On Monday 8th April, we gathered in person and over Zoom to welcome our guest poet for the month, Alwyn Marriage.
Aptly for a poetry group that centres women and women’s writing, Marriage’s newest collection, Possibly a Pomegranate, is subtitled ‘Celebrating Womankind’. However, for us, she started with a poem from the almost novel-like Pandora’s Pandemic. As the name suggests, this collection charts the course of the Covid pandemic from Marriage’s personal perspective (she caught the illness early on, and her brother died from it) while also looking at how, like Pandora and her ill-fated box, it changed society. If Marriage’s analogies with World War Two are unsurprising (“You ask if it was like the war….”), her acknowledgment that learning “to look no further than today” sometimes has benefits has a startling truth to it.
In fact, each of Marriage’s poems rings with truth, whether this is her own or that of – usually – another female. For instance, in ‘Nancy’s Star Turn’, we’re plunged into Marriage’s own lived experience and we meet her five-year-old self, currently enraptured by the exotic Nancy. Although Nancy is another five-year-old, she is the daughter of a GI and has a confidence and exuberance that inform classmates that “there were worlds wider than our own of which we could only dream”.
Using her words to conjure up these “wider worlds” is the adult Marriage’s own special skill. She takes her reader (or listener) back to the South London of her teenage years (and, briefly but no less impressively, into the mind of her mother, waiting for her daughter to return home after a night out) as easily as she lets us see her older self reach accommodation with a body that no longer suits its two decade old “pacific blue” bikini. Later, she allows us to feel “the measure of a long marriage” – her own? – both in respect of the speed of its passing (“50 years of faithfulness have flown”) and the beautiful permanence of the meshing of two lives (“She a bird in his branches / He the wine in her cup”).
However, Marriage also looks beyond her own life experiences to explore the lives and, sometimes, the imagined lives of other women. Some of these are well-known historical figures (Jane Austen, Cleopatra and Sappho among others). Another, the nameless woman in “Risk and Refuge” is perhaps more accurately described as an amalgamation of countless unfortunate others. Marriage prefaced her reading of this poem with an acknowledgement that some people might suggest she had not had the right to write it. Nonetheless, she was sufficiently confident to offer it up anyway in, as she said, “the hope that [those nameless others] will be safe” and sufficiently sensitive to empathise with experiences no one wants to have as their own (“the horror when I became a number not a name”).

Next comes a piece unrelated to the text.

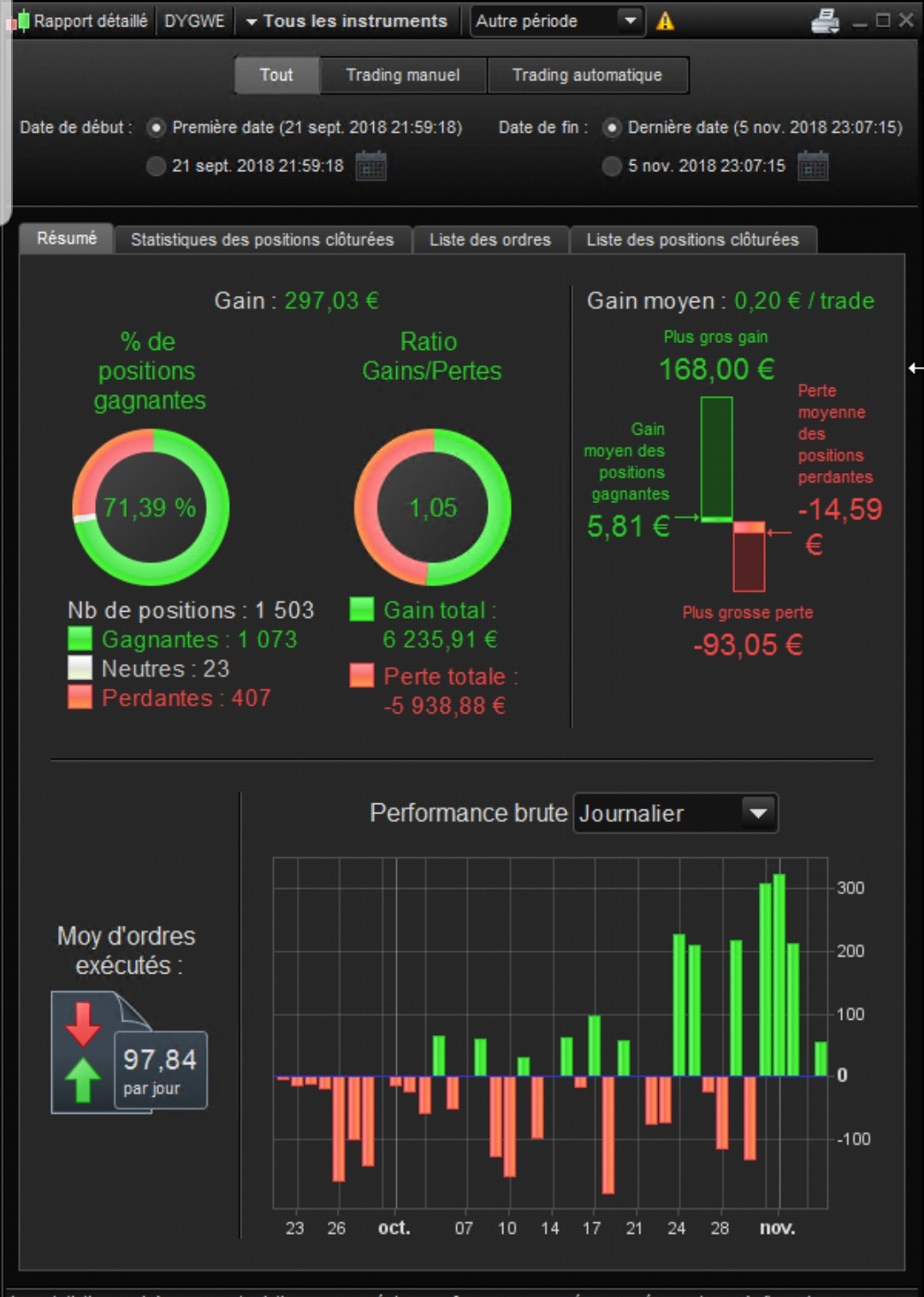The height and width of the screenshot is (1297, 924).
Task: Select the Trading manuel button
Action: (x=403, y=75)
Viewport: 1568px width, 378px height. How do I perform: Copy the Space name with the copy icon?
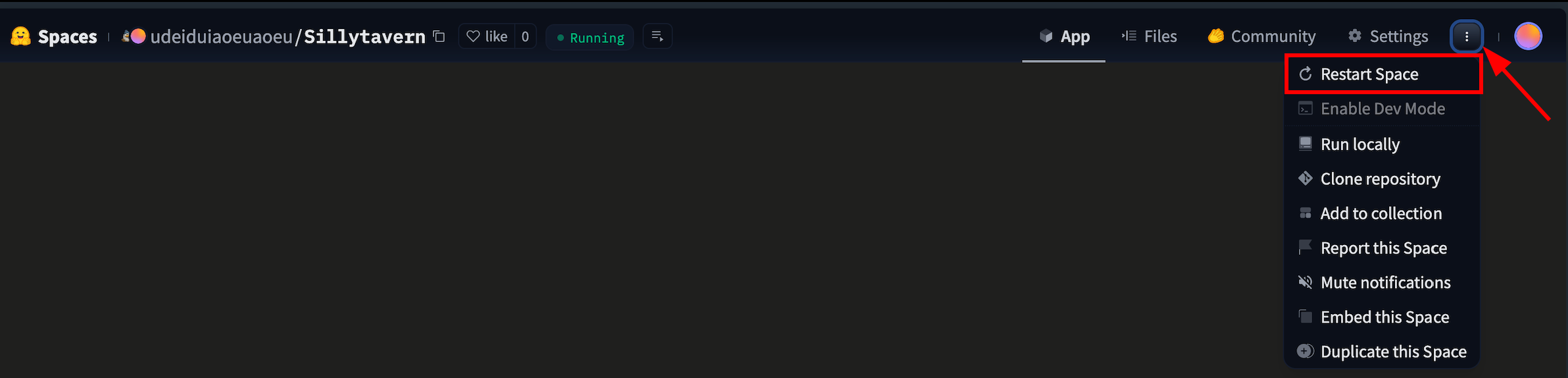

Straddling the line between real and imagined lives, Marriage gave us the instantly relatable “GPS” lady, whose always calm tones provide the commentary and punctuation to so many car journeys. We laughed when Marriage told us that her husband fails to see the appeal of the poem and even less fails to see why largely female audiences love it so much – but how could they not when given lines such as “That other woman in your car always makes it clear that she knows best”! However, if poems can sometimes be said to have punchlines, this poem’s arrives when the poet narrator brings in her husband: “You clearly trust a distant satellite more than you trust your wife”.
As far as trust goes, Alwyn Marriage is a poet her reader can trust to travel to many different places and into many different lives. Moreover, she does so with a lightness of touch and an unpretentiousness that never shies away from the difficult or the disturbing.